The plaintiff, Tracy Cohen, claims she was an unwitting participant in Gucci’s fraud being required to perform a “selling ceremony” when presenting exotic-skin handbags and other products to customers.

“I trusted that my employer was giving me legitimate training. Instead, Gucci lied to me. I unknowingly deceived my customers, many of whom are animal lovers. The animals were not ‘ethically’ sourced but instead tortured in the name of luxury fashion,” said Cohen in a statement.

Earlier this year she learned that Thailand animal farms used by Gucci “engaged in abusive slaughter and skinning of pythons and crocodiles,” from a PETA investigation reported by CBS Market Watch. It revealed pythons were killed by striking them on the head with a hammer and crocodiles appeared to be still alive as skinning began.

“We are thankful to Tracy Cohen for coming forward to expose this brazen brand for consistently duping clients and its own employees about the suffering behind every stitch of its products,” said PETA president Ingrid Newkirk in a statement.

It is worth noting that this is the second suit Cohen has filed against Gucci this year. In the previous one she claimed age and mental health discrimination and demanded damages for violating laws prohibiting discrimination, retaliation, intentional infliction of emotional distress, abusive labor standards and unfair wages, according to The Guardian.

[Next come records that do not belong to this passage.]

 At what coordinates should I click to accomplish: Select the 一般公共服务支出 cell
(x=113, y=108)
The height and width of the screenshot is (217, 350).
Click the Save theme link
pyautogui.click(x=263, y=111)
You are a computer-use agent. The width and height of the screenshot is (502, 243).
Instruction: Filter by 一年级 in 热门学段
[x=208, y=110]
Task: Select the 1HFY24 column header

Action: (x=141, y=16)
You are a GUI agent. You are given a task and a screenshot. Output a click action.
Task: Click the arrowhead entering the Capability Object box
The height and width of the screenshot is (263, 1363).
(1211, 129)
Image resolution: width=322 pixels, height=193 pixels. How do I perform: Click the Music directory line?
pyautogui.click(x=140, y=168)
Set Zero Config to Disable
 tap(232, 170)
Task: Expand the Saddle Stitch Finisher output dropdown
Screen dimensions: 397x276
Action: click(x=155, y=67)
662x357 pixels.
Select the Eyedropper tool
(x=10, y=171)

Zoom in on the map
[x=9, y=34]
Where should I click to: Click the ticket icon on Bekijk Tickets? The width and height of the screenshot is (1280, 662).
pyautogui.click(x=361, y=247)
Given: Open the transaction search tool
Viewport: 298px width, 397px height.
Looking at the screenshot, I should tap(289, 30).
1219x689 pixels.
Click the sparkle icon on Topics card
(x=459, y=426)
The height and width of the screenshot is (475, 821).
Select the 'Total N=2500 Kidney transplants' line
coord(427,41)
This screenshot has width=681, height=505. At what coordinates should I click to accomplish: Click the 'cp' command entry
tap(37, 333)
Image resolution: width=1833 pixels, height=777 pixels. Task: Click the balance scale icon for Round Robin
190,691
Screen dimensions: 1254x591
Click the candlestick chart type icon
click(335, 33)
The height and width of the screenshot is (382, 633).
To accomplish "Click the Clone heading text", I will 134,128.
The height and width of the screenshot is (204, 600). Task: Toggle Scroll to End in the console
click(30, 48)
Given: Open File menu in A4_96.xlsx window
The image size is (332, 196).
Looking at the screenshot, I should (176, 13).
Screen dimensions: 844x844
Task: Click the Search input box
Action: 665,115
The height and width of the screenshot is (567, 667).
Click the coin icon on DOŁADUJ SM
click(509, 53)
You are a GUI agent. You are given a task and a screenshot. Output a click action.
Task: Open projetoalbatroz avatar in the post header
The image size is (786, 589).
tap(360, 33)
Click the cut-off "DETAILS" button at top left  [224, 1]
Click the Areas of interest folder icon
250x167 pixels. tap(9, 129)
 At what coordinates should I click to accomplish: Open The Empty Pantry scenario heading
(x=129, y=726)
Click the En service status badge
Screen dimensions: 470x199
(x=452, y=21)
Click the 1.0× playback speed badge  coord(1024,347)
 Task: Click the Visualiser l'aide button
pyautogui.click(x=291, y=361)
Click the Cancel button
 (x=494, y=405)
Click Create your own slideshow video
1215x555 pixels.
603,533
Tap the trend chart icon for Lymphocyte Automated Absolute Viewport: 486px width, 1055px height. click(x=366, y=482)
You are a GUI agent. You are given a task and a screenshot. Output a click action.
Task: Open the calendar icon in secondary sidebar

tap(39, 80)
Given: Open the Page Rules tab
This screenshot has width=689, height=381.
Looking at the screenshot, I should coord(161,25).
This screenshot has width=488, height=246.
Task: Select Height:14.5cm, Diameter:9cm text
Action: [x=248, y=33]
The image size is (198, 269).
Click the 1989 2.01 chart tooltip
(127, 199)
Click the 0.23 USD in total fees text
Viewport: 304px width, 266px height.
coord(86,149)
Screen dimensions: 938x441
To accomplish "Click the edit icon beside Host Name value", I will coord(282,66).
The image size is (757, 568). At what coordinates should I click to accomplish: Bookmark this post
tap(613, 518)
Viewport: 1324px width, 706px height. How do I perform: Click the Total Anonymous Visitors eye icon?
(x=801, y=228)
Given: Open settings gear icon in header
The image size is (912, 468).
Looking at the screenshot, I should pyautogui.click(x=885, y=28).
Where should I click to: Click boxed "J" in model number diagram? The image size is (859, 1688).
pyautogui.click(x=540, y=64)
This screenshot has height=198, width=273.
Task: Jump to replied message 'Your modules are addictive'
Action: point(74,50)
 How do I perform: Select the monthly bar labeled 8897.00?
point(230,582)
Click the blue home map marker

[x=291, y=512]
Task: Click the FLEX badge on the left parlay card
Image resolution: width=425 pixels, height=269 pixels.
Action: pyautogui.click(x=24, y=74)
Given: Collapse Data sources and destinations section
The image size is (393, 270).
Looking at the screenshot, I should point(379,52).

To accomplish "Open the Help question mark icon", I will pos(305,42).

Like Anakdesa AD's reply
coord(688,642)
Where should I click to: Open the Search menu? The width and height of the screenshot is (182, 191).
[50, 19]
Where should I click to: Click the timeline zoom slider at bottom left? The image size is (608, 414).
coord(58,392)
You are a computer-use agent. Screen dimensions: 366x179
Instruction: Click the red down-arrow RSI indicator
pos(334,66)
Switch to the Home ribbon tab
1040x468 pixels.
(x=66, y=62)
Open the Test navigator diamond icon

In both suits, she is represented by counsel Tamara Holder, but unlike her personal discrimination suit, the claims of customer fraud and mistreatment of animals raises broader ethical issues for Gucci and its customers. It also threatens to expose Gucci’s selling tactics that are systemically used to encourage customers to spend more for high-priced goods.

Animal Welfare To The Fore

If consumers become aware of these animal mistreatment allegations, as well as the sales tactics that Gucci uses, it could drive more customers away from the brand rather than to it, especially as there is growing concern about the welfare of animals that give up their lives for the fashion industry.

Kering’s Pinault understands this well as he announced in 2021 that all Kering brands would go fur-free, including Yves Saint Laurent, Alexander McQueen and Balenciaga. This followed Gucci’s decision to ban fur in 2017.

“When it comes to animal welfare, our Group has always demonstrated its willingness to improve practices within its own supply chain and the luxury sector in general,” he said.

“The time has now come to take a further step forward by ending the use of fur in all our collections. The world has changed, along with our clients, and luxury naturally needs to adapt to that.”

Fight Or Flight?

A Gucci spokesperson told WWD in July, “We are aware of the recent lawsuit that has been filed by Ms. Cohen. As company policy, we do not comment on pending litigation or publicly disclose information about former or current employees. We plan to vigorously defend this action in court.” The company did not respond to my request for comment.

But rather than vigorously defending itself in court, perhaps the more ethical course is to thank PETA for uncovering such unethical practices in its supply chain and take action immediately to correct it.

“To best manage through this potential reputation crisis, Gucci is required to operate with full transparency and integrity – in doing so it can minimize negative impact,” RepTrak’s Hahn advises.